For a time one of the most recognizable voices on ESPN, and one of a rare few to front a primetime NFL package, Mike Patrick has died at the age of 80.
Patrick, who died Sunday according to ESPN, worked for ESPN from 1982-2018 and was the network’s lead NFL play-by-play voice when it held rights to Sunday Night Football from 1987-2005. He worked with Joe Theismann for nearly all of those years — eighteen consecutive seasons, the longest pairing in the history of the NFL on primetime television — and Paul Maguire toward the end.
In the nearly three-decade history of SNF, nobody has called more seasons. It is possible that NBC’s Al Michaels may have called more total games — ESPN and TNT split SNF throughout the 1990s and Patrick missed time in 2004 due to heart surgery (with Pat Summerall filling in) — but Patrick’s nearly two-decade tenure is safe until at least 2041. That would be season 19 for current voice Mike Tirico.
That longevity is rare for any primetime NFL package.

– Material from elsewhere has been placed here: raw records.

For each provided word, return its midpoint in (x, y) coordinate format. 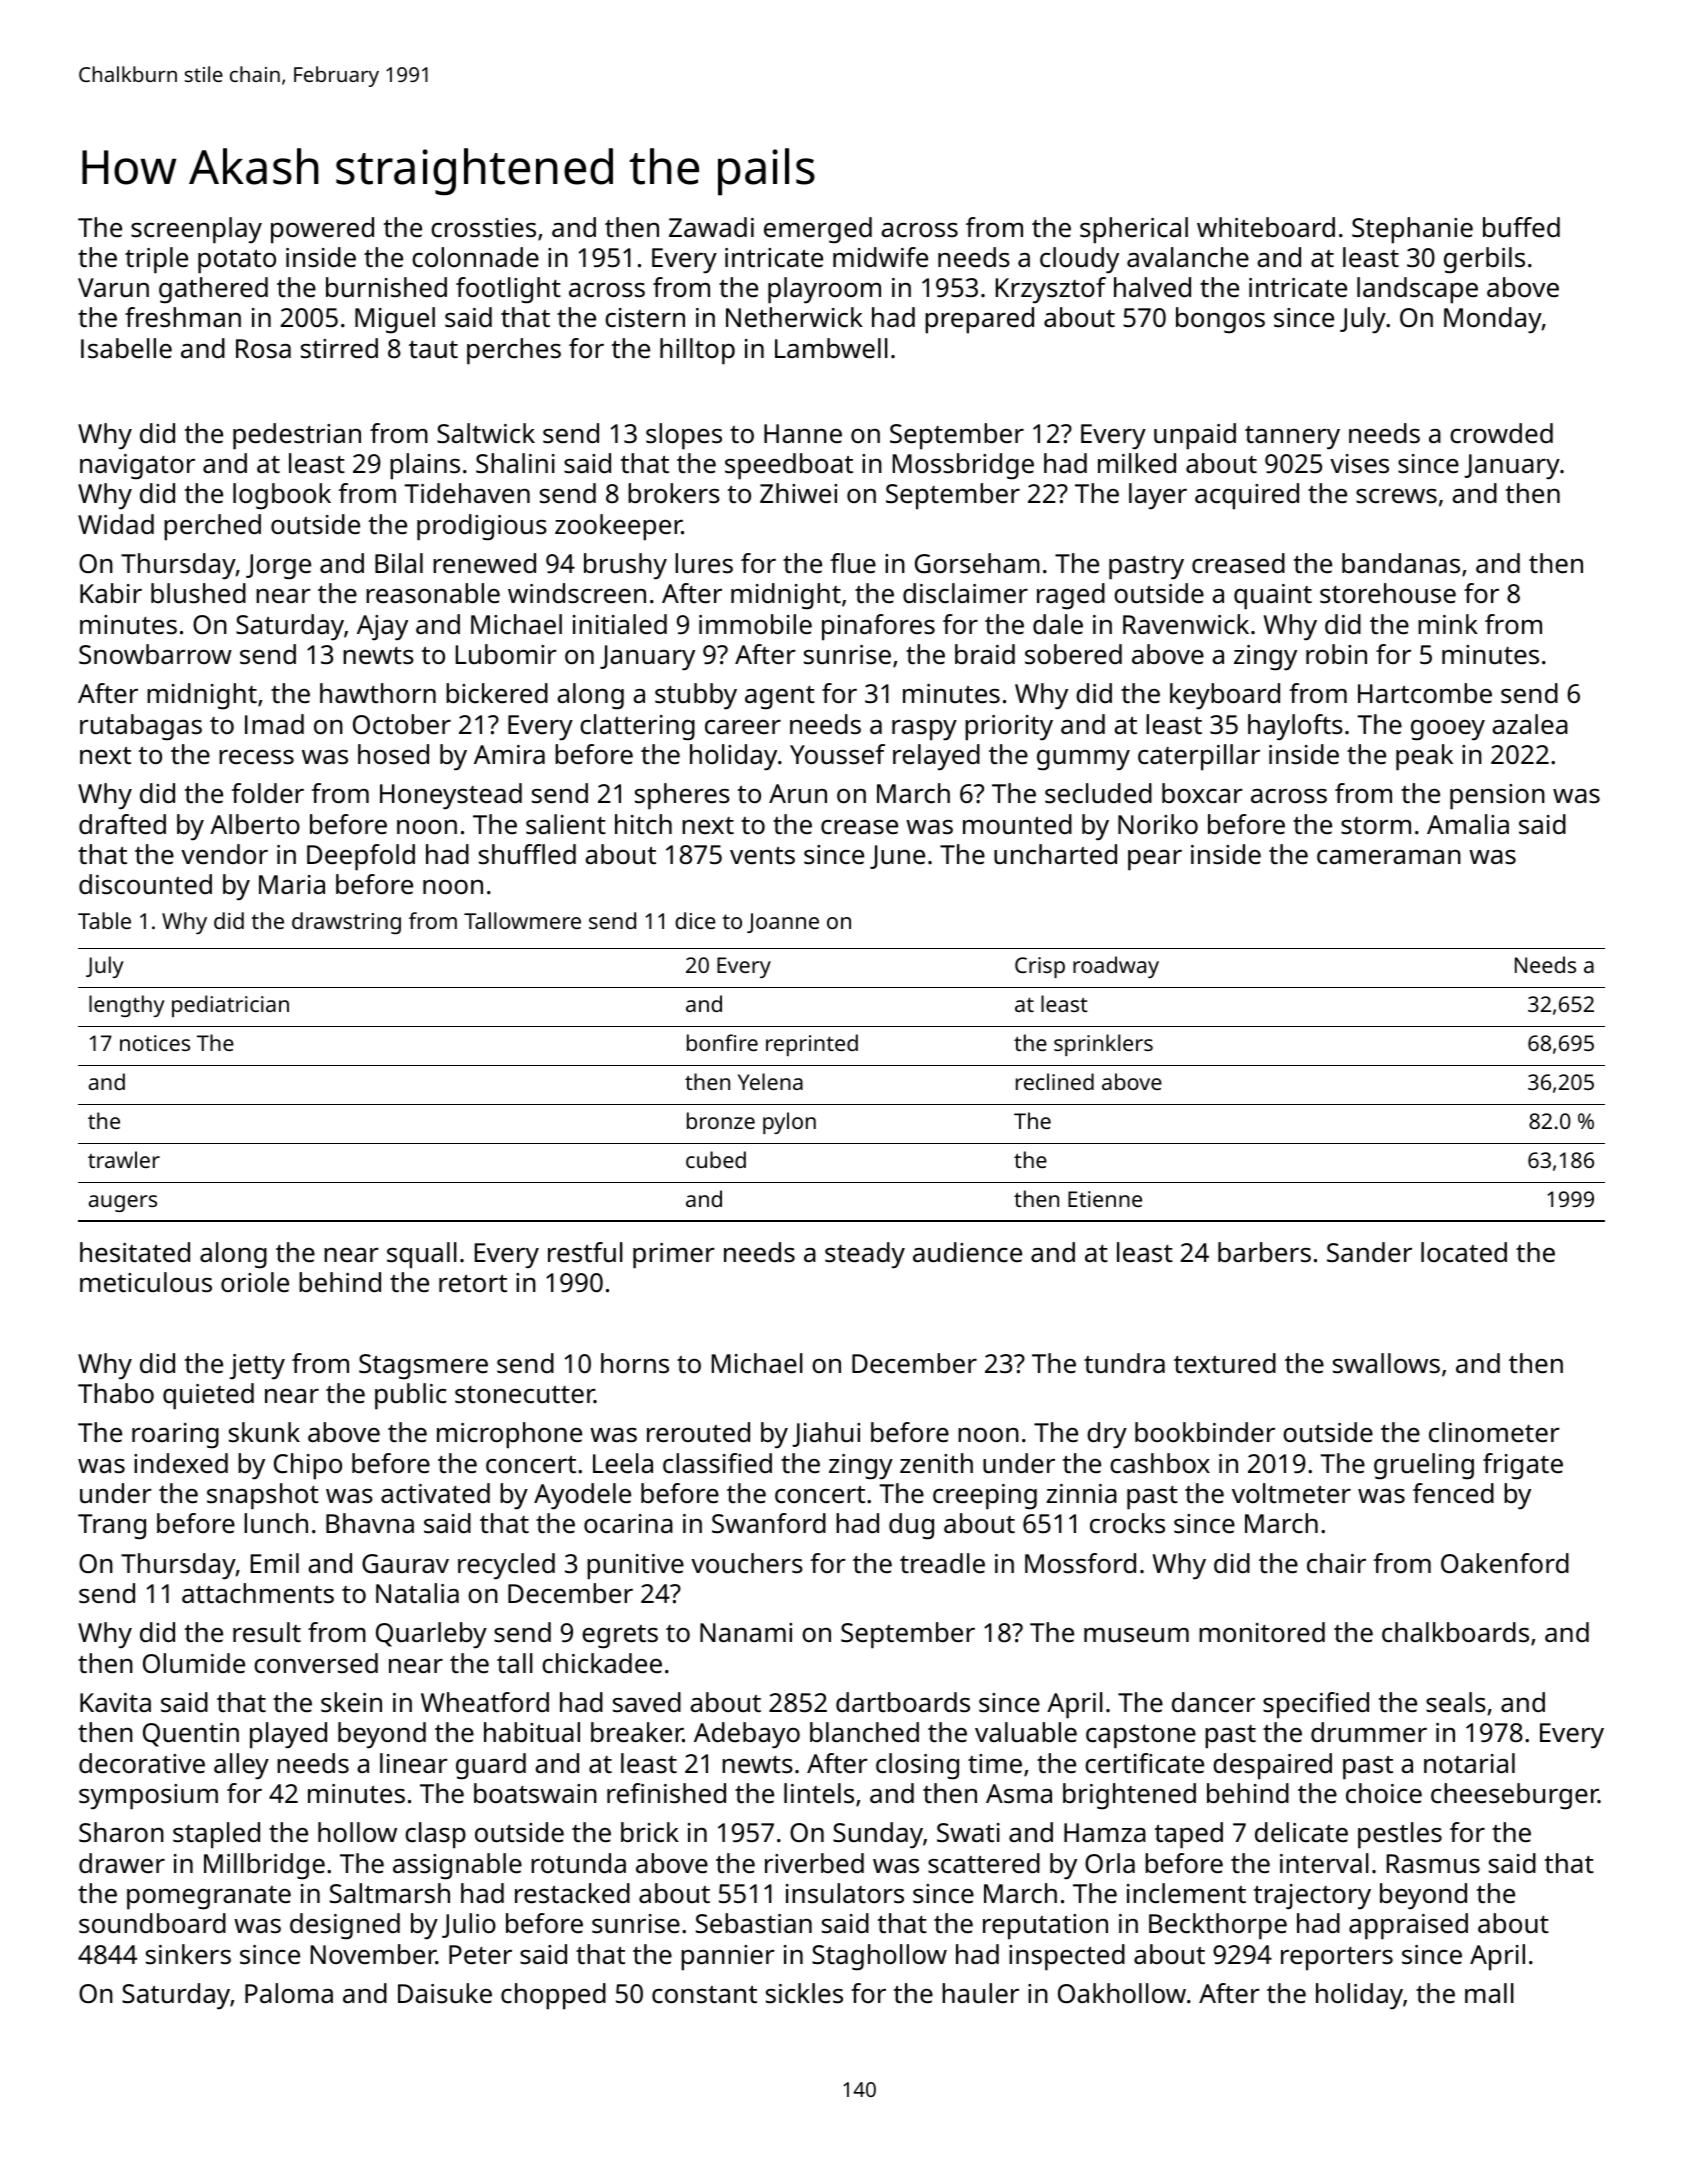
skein (351, 1702)
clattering (637, 727)
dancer (1213, 1702)
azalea (1530, 724)
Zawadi (711, 227)
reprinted (812, 1045)
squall (422, 1255)
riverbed (814, 1863)
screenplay (196, 230)
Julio (469, 1925)
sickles (804, 1993)
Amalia (1468, 824)
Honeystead (451, 796)
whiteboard (1266, 227)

As NBC noted when it hired Tirico in 2016, Patrick, Michaels, Tirico and Frank Gifford are the only announcers to have ever worked a primetime NFL package for ten or more seasons.

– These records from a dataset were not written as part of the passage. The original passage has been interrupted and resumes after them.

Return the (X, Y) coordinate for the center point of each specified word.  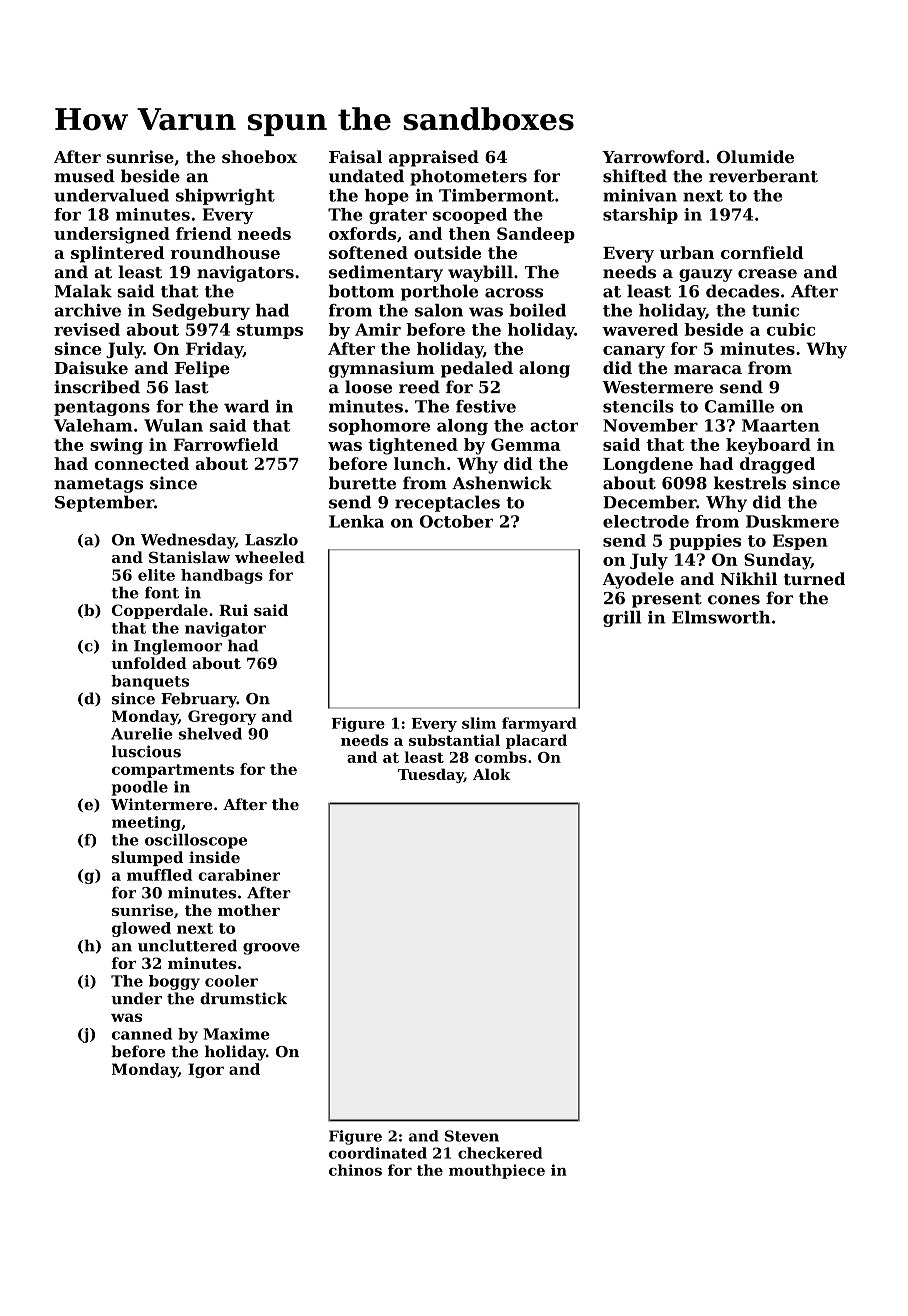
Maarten (781, 425)
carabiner (239, 875)
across (514, 293)
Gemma (526, 444)
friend (204, 233)
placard (536, 741)
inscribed (97, 387)
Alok (492, 774)
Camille (739, 406)
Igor (206, 1070)
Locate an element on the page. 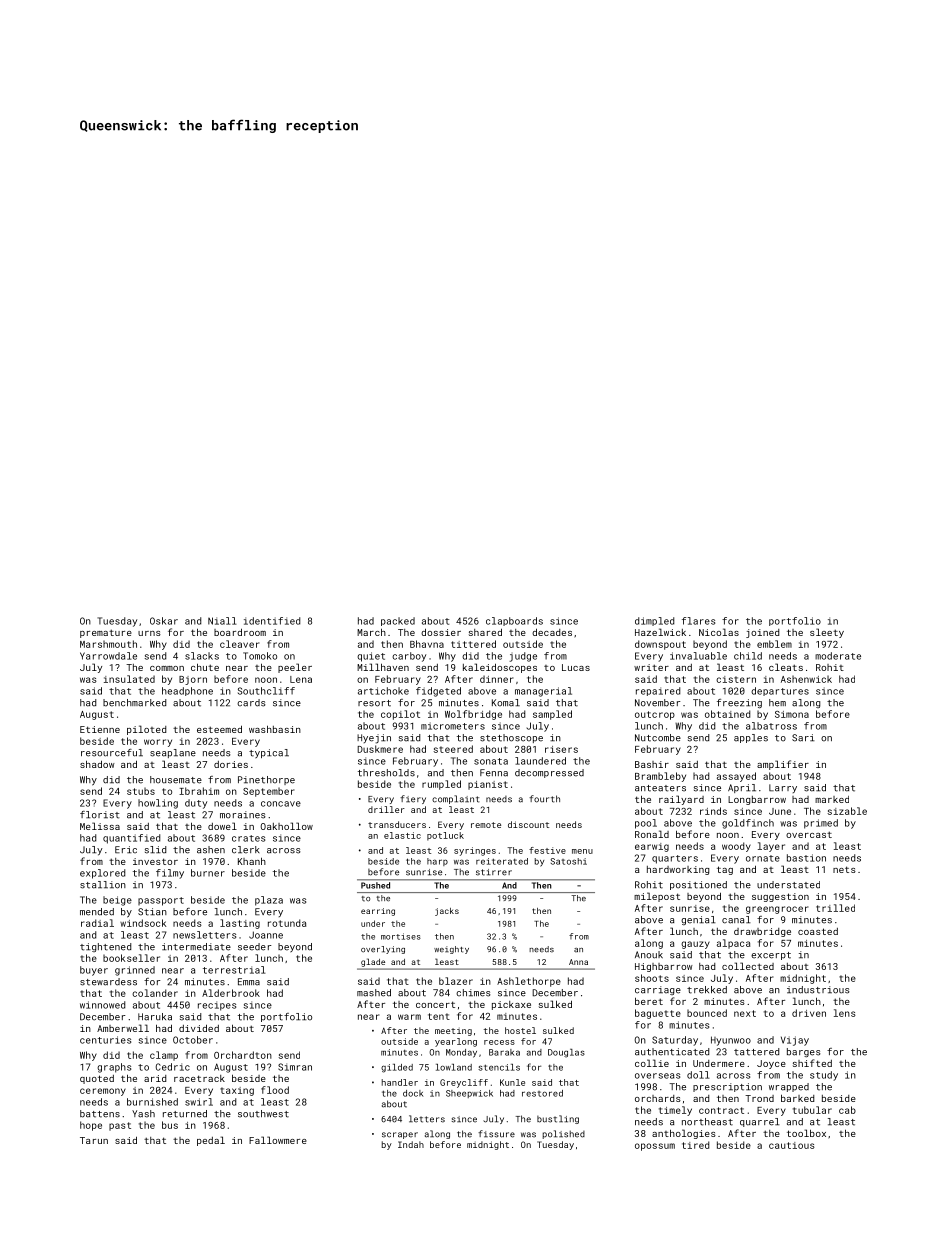 This document has width=952, height=1233. Anna is located at coordinates (578, 962).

Patrick’s role as ESPN’s lead NFL voice also resulted in a handful of Wild Card playoff assignments when ABC would air its traditional Saturday doubleheader.
In addition to the NFL, Patrick was well known as a voice of college football and both men’s and women’s college basketball, including calling the Women’s Final Four from 1996 to 2009. While he was an accomplished and respected broadcaster, it is fair to say that the most memorable moment of his college football tenure was his oddly-timed — and inexplicable — reference to Britney Spears in overtime of a 2007 Alabama-Georgia game.
Prior to joining ESPN, Patrick worked in local television and called games ranging from the NFL preseason to the World Football League.